What is needed: Format the rows as a numbered list, leaving out blank lines.

Stored records:
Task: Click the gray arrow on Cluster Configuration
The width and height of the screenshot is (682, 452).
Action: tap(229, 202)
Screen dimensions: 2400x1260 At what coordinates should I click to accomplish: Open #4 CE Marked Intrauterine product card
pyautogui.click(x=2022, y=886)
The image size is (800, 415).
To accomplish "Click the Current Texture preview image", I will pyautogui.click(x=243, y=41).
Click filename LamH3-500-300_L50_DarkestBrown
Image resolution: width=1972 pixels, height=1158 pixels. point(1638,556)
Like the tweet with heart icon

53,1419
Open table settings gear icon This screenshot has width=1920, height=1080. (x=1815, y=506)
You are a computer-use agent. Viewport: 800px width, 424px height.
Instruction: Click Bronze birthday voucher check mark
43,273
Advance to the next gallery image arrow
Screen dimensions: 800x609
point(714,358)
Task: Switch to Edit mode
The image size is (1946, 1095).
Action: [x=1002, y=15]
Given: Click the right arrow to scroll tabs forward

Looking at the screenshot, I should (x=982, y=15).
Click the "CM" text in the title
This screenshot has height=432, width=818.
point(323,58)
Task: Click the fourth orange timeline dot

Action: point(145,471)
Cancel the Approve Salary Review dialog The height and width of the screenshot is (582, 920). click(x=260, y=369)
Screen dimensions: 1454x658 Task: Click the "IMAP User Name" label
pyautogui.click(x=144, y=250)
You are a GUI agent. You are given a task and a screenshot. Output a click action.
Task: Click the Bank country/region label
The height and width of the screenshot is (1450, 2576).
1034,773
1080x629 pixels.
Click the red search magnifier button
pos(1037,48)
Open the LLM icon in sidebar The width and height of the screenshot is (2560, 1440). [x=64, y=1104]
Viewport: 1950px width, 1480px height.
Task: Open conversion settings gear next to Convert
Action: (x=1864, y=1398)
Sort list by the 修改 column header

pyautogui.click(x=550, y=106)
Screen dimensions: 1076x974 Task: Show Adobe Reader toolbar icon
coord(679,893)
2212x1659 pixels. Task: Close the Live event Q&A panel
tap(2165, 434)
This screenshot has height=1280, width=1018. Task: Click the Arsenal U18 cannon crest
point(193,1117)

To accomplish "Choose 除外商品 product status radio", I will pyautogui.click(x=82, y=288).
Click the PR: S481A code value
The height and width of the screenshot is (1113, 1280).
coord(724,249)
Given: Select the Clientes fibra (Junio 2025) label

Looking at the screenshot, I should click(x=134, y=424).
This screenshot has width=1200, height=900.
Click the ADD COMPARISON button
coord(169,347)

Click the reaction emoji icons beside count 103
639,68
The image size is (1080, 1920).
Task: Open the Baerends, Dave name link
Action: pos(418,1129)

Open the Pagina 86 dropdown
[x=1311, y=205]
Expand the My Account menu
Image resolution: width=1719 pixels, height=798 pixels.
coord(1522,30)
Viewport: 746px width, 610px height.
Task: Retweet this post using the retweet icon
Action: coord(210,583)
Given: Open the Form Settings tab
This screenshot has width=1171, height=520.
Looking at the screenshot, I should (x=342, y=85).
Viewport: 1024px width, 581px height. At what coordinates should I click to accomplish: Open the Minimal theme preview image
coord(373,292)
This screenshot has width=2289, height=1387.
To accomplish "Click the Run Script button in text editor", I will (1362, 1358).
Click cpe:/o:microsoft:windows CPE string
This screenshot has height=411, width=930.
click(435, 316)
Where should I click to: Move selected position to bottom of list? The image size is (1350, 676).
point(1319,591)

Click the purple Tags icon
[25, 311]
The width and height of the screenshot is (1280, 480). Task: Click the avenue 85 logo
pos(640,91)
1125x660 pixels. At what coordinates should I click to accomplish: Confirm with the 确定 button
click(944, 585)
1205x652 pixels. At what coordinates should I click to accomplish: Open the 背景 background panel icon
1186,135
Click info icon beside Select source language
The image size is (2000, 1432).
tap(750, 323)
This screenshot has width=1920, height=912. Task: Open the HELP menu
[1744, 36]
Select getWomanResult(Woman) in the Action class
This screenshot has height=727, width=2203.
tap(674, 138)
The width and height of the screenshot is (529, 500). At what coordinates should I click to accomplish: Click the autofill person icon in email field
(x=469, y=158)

Exercise output:
1. Task: Click the gray arrow on Cluster Configuration
2. The width and height of the screenshot is (682, 452).
3. Action: tap(229, 202)
4. Screen dimensions: 2400x1260 At what coordinates should I click to accomplish: Open #4 CE Marked Intrauterine product card
5. pyautogui.click(x=2022, y=886)
6. The image size is (800, 415).
7. To accomplish "Click the Current Texture preview image", I will pyautogui.click(x=243, y=41).
8. Click filename LamH3-500-300_L50_DarkestBrown
9. Image resolution: width=1972 pixels, height=1158 pixels. point(1638,556)
10. Like the tweet with heart icon
11. 53,1419
12. Open table settings gear icon This screenshot has width=1920, height=1080. (x=1815, y=506)
13. You are a computer-use agent. Viewport: 800px width, 424px height.
14. Instruction: Click Bronze birthday voucher check mark
15. 43,273
16. Advance to the next gallery image arrow
17. Screen dimensions: 800x609
18. point(714,358)
19. Task: Switch to Edit mode
20. The image size is (1946, 1095).
21. Action: [x=1002, y=15]
22. Given: Click the right arrow to scroll tabs forward
23. Looking at the screenshot, I should (x=982, y=15).
24. Click the "CM" text in the title
25. This screenshot has height=432, width=818.
26. point(323,58)
27. Task: Click the fourth orange timeline dot
28. Action: point(145,471)
29. Cancel the Approve Salary Review dialog The height and width of the screenshot is (582, 920). click(x=260, y=369)
30. Screen dimensions: 1454x658 Task: Click the "IMAP User Name" label
31. pyautogui.click(x=144, y=250)
32. You are a GUI agent. You are given a task and a screenshot. Output a click action.
33. Task: Click the Bank country/region label
34. The height and width of the screenshot is (1450, 2576).
35. 1034,773
36. 1080x629 pixels.
37. Click the red search magnifier button
38. pos(1037,48)
39. Open the LLM icon in sidebar The width and height of the screenshot is (2560, 1440). [x=64, y=1104]
40. Viewport: 1950px width, 1480px height.
41. Task: Open conversion settings gear next to Convert
42. Action: (x=1864, y=1398)
43. Sort list by the 修改 column header
44. pyautogui.click(x=550, y=106)
45. Screen dimensions: 1076x974 Task: Show Adobe Reader toolbar icon
46. coord(679,893)
47. 2212x1659 pixels. Task: Close the Live event Q&A panel
48. tap(2165, 434)
49. This screenshot has height=1280, width=1018. Task: Click the Arsenal U18 cannon crest
50. point(193,1117)
51. To accomplish "Choose 除外商品 product status radio", I will pyautogui.click(x=82, y=288).
52. Click the PR: S481A code value
53. The height and width of the screenshot is (1113, 1280).
54. coord(724,249)
55. Given: Select the Clientes fibra (Junio 2025) label
56. Looking at the screenshot, I should click(x=134, y=424).
57. This screenshot has width=1200, height=900.
58. Click the ADD COMPARISON button
59. coord(169,347)
60. Click the reaction emoji icons beside count 103
61. 639,68
62. The image size is (1080, 1920).
63. Task: Open the Baerends, Dave name link
64. Action: pos(418,1129)
65. Open the Pagina 86 dropdown
66. [x=1311, y=205]
67. Expand the My Account menu
68. Image resolution: width=1719 pixels, height=798 pixels.
69. coord(1522,30)
70. Viewport: 746px width, 610px height.
71. Task: Retweet this post using the retweet icon
72. Action: coord(210,583)
73. Given: Open the Form Settings tab
74. This screenshot has width=1171, height=520.
75. Looking at the screenshot, I should (x=342, y=85).
76. Viewport: 1024px width, 581px height. At what coordinates should I click to accomplish: Open the Minimal theme preview image
77. coord(373,292)
78. This screenshot has width=2289, height=1387.
79. To accomplish "Click the Run Script button in text editor", I will (1362, 1358).
80. Click cpe:/o:microsoft:windows CPE string
81. This screenshot has height=411, width=930.
82. click(435, 316)
83. Where should I click to: Move selected position to bottom of list? The image size is (1350, 676).
84. point(1319,591)
85. Click the purple Tags icon
86. [25, 311]
87. The width and height of the screenshot is (1280, 480). Task: Click the avenue 85 logo
88. pos(640,91)
89. 1125x660 pixels. At what coordinates should I click to accomplish: Confirm with the 确定 button
90. click(944, 585)
91. 1205x652 pixels. At what coordinates should I click to accomplish: Open the 背景 background panel icon
92. 1186,135
93. Click info icon beside Select source language
94. The image size is (2000, 1432).
95. tap(750, 323)
96. This screenshot has width=1920, height=912. Task: Open the HELP menu
97. [1744, 36]
98. Select getWomanResult(Woman) in the Action class
99. This screenshot has height=727, width=2203.
100. tap(674, 138)
101. The width and height of the screenshot is (529, 500). At what coordinates should I click to accomplish: Click the autofill person icon in email field
102. (x=469, y=158)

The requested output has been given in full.